防犯対策の新型改札 NY地下鉄ゲートに登場

 都市交通局(MTA)は、複数の地下鉄駅で試験導入している3種類の新型改札機について、設置場所によって異なるものの、運賃不正乗車を20〜70%削減できたと発表した。MTA建設開発局のキャシー・リー副局長は3月25日の理事会において、20の駅で実施されている新型改札機の試験導入プログラムに関する最新情報を報告した。この新型改札機は運賃不正乗車を防止し、身体の不自由な乗客の通行を容易にし、乗降時の待ち時間を短縮することを目的としている。

## 課題の要件
NY地下鉄の新型改札についての上の記事を、最後の文のあとから書き進めてもらえますか？

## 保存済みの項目
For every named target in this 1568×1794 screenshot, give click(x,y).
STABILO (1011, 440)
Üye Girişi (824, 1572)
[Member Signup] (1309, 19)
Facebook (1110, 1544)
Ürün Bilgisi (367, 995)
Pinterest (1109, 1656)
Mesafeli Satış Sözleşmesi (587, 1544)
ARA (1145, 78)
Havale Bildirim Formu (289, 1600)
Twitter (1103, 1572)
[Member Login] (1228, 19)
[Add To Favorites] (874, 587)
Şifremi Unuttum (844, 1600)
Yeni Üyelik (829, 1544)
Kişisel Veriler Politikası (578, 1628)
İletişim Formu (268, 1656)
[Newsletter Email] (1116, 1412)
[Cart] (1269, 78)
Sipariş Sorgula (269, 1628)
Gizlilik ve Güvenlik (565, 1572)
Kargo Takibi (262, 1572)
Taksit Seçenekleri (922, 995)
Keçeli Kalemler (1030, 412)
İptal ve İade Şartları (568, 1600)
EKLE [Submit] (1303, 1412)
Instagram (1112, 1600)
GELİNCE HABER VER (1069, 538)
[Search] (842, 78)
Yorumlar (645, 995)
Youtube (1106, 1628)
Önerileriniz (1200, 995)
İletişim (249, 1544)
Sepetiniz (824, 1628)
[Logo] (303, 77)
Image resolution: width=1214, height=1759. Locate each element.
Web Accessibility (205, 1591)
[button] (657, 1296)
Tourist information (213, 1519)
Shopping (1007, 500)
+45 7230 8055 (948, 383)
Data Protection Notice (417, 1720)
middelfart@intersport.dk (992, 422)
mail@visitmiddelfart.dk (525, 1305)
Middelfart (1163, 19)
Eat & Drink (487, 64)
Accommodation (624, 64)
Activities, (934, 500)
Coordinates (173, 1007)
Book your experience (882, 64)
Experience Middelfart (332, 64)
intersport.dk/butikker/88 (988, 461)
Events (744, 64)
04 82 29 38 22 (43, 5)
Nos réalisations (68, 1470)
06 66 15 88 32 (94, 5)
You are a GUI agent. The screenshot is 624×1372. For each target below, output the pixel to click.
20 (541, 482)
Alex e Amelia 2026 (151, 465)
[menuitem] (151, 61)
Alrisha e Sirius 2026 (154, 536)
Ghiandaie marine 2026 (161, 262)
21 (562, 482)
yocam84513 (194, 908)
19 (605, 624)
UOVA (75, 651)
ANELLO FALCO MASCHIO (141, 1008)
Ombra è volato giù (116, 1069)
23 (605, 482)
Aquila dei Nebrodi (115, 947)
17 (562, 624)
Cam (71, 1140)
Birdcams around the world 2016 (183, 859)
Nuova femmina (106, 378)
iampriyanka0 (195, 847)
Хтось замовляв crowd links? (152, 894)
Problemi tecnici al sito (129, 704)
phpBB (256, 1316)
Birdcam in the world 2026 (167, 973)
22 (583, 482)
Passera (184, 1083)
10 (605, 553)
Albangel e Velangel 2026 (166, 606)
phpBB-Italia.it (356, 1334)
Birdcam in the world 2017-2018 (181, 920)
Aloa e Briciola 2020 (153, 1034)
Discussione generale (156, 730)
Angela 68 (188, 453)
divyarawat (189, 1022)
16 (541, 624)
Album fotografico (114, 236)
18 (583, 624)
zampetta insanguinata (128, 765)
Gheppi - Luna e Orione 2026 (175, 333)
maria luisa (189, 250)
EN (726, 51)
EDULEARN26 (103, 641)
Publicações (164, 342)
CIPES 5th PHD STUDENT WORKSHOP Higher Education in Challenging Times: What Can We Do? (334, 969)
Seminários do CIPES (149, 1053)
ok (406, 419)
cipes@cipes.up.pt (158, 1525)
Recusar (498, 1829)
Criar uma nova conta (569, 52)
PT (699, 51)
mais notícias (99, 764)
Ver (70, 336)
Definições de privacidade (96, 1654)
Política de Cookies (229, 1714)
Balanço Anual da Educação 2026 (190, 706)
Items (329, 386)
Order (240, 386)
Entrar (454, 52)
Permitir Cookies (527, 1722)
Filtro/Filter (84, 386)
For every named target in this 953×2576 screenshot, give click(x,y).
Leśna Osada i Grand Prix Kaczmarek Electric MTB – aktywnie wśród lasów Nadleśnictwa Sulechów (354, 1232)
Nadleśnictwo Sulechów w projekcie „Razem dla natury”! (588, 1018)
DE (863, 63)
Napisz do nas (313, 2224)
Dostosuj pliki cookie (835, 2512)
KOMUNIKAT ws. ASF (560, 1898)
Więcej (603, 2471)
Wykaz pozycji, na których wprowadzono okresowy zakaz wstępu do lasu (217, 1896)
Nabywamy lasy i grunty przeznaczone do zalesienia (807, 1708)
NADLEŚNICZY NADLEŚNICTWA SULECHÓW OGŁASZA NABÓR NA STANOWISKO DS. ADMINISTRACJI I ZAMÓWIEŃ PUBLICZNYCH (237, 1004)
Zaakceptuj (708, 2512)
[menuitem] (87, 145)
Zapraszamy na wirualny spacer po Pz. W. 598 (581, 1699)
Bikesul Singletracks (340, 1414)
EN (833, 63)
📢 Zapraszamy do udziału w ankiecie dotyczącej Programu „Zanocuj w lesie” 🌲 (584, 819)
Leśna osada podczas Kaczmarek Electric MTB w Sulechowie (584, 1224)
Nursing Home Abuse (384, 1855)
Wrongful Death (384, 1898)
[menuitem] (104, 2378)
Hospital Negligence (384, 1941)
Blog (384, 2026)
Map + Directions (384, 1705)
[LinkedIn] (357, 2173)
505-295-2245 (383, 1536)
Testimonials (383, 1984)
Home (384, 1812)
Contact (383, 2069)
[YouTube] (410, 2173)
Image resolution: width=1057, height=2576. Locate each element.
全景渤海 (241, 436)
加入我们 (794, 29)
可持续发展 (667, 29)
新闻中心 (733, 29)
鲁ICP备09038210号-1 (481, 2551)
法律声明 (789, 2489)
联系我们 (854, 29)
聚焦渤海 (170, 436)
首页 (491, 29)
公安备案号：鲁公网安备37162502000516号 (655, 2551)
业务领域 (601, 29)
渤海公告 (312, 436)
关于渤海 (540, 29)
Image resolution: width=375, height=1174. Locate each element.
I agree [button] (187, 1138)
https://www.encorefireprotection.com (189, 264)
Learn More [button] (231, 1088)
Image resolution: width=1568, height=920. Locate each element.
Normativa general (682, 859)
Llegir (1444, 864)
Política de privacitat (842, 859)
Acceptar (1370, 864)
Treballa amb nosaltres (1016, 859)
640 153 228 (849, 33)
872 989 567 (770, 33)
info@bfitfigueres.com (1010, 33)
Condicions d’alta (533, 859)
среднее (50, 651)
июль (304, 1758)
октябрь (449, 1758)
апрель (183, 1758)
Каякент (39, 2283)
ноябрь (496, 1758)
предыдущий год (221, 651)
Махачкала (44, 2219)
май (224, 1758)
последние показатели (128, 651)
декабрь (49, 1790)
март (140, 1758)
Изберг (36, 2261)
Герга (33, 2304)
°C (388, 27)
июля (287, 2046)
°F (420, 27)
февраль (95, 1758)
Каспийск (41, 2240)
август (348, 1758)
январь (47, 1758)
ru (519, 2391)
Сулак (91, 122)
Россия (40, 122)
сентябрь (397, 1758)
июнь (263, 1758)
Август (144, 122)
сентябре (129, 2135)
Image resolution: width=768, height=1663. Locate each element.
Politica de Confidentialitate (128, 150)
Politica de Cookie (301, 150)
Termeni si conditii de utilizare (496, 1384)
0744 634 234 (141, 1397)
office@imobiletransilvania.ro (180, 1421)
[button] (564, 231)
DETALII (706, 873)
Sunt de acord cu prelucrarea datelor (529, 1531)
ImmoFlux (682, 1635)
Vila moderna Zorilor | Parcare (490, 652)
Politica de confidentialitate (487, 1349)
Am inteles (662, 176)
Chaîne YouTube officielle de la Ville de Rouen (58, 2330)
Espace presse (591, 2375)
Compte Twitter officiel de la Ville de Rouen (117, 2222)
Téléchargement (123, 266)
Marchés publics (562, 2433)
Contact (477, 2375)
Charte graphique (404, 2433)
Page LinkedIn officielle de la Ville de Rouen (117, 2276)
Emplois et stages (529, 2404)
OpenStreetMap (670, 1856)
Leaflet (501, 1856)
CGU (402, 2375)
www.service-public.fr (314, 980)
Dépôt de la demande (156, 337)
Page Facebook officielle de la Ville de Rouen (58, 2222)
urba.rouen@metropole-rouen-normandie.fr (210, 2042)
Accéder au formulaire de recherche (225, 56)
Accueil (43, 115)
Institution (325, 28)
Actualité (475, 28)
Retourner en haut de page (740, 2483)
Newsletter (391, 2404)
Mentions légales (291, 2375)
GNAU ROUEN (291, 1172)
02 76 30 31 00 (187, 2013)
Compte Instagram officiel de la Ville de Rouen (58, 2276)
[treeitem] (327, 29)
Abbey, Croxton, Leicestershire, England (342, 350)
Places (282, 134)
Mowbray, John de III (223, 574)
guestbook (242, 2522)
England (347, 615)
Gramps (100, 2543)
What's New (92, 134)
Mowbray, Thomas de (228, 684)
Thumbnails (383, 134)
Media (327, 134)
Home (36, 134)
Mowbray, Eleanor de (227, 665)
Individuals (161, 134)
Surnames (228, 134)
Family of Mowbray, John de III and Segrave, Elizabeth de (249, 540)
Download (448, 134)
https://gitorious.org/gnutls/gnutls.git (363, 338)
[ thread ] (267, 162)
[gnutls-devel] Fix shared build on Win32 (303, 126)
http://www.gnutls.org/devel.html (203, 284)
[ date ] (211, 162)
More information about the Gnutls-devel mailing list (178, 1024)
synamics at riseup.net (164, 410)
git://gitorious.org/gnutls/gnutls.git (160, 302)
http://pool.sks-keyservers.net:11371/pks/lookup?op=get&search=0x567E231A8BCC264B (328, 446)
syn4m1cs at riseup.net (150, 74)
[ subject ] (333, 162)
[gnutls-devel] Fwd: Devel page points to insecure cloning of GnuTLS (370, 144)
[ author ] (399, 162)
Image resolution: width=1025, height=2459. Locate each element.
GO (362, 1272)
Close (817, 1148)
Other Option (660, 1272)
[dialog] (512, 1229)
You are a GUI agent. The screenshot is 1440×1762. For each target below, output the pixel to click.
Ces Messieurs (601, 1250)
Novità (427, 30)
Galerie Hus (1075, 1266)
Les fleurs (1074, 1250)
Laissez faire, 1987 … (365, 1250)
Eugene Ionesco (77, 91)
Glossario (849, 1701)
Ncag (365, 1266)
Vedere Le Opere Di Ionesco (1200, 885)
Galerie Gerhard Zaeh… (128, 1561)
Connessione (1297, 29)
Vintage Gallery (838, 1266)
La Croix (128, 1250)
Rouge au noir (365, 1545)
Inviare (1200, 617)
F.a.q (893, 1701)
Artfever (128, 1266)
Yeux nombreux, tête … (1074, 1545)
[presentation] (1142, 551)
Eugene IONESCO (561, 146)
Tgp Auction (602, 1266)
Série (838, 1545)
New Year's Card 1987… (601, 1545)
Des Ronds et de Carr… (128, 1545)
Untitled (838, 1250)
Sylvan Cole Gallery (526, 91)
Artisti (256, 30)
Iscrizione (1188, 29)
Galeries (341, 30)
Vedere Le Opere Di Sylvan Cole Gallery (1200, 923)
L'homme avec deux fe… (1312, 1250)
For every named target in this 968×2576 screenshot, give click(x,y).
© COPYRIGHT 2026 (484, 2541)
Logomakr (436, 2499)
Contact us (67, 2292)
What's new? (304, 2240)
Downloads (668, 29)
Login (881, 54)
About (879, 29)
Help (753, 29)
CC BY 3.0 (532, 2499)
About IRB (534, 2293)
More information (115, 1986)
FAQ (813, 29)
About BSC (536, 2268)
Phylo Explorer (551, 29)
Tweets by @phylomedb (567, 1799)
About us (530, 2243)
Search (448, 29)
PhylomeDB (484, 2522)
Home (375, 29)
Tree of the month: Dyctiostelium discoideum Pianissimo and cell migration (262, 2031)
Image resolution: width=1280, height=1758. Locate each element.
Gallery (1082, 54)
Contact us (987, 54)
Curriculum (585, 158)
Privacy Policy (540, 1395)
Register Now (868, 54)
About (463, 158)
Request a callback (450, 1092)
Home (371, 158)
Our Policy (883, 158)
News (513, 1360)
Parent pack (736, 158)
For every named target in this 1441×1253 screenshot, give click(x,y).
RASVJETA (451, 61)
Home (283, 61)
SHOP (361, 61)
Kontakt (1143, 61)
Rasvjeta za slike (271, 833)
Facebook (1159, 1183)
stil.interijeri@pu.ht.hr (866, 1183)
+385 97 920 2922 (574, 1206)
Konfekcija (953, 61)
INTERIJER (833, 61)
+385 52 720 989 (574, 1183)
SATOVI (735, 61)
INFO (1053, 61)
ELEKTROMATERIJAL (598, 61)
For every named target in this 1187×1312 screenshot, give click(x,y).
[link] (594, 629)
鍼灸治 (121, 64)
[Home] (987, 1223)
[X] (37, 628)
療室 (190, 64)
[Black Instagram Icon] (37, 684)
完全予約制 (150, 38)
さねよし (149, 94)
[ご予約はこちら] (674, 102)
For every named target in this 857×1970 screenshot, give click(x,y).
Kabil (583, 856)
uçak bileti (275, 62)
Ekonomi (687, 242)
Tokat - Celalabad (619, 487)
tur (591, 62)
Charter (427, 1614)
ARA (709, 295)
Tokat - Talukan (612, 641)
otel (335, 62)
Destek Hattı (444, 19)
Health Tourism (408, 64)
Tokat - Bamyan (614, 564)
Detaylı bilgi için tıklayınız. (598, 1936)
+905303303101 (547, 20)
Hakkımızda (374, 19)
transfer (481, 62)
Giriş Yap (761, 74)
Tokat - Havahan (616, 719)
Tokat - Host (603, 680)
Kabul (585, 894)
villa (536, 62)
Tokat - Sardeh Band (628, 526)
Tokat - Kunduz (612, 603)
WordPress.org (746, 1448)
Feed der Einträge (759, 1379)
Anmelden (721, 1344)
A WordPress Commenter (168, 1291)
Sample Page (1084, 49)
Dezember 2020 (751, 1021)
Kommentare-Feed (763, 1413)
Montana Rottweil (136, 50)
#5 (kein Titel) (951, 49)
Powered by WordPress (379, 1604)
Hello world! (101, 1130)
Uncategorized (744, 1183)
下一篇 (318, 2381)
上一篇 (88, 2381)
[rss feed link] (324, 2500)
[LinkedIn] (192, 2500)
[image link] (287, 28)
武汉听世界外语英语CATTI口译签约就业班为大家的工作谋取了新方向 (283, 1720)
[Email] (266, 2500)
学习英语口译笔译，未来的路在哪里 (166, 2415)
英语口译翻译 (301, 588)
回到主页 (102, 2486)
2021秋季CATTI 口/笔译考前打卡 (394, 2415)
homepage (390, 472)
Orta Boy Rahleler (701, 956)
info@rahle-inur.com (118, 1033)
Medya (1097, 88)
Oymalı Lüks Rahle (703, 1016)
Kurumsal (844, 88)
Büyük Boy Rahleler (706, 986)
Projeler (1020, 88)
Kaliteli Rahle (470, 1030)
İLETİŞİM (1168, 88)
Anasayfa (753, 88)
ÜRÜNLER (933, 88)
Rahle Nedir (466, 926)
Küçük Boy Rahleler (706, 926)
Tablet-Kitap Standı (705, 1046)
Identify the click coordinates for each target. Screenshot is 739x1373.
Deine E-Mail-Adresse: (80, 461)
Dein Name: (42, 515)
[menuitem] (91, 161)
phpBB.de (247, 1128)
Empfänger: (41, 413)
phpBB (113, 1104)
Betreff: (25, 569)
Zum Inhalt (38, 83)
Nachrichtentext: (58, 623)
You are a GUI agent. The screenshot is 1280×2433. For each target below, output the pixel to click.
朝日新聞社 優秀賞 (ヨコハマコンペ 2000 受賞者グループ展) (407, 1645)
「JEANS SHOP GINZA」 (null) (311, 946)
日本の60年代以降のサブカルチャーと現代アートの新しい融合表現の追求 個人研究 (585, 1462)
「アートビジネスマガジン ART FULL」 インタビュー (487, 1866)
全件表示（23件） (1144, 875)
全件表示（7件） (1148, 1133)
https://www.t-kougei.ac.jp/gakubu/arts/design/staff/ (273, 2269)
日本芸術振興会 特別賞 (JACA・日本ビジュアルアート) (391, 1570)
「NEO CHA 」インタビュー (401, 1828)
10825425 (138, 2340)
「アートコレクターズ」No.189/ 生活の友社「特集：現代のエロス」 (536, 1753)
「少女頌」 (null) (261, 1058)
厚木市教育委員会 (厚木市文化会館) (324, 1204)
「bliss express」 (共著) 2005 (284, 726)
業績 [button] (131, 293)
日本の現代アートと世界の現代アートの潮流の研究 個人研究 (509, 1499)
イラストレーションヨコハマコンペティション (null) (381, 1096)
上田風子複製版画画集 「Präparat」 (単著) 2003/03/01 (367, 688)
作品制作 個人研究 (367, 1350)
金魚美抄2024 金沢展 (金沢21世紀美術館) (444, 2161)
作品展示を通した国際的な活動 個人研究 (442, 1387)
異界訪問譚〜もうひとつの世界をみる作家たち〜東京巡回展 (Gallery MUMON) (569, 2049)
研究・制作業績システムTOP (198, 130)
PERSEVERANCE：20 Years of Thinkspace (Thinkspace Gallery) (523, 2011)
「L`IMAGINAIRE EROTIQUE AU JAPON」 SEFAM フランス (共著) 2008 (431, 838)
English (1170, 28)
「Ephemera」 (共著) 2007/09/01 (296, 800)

## 結果
 リー氏が提示したデータは3月16日の週に7つの駅から収集されたものだが、具体的な駅名や、そこでどのモデルが試験導入されたかについては明らかにされなかった。MTA建設開発部門のジェイミー・トーレス=スプリンガー社長は、試験運用結果に偏りが生じないよう、同局がデータを匿名化したと述べた。MTAが「駅1」とした、不正乗車率が最も大きく低下した駅では、不正乗車率が15・1%から4・6%へと70%減少した。デザインはそれぞれ異なるが、3つの最新型改札機モデルはいずれも、乗客がOMNYリーダーで料金を支払うとガラス扉が開き、通過してから数秒後に閉じる仕組みを採用している。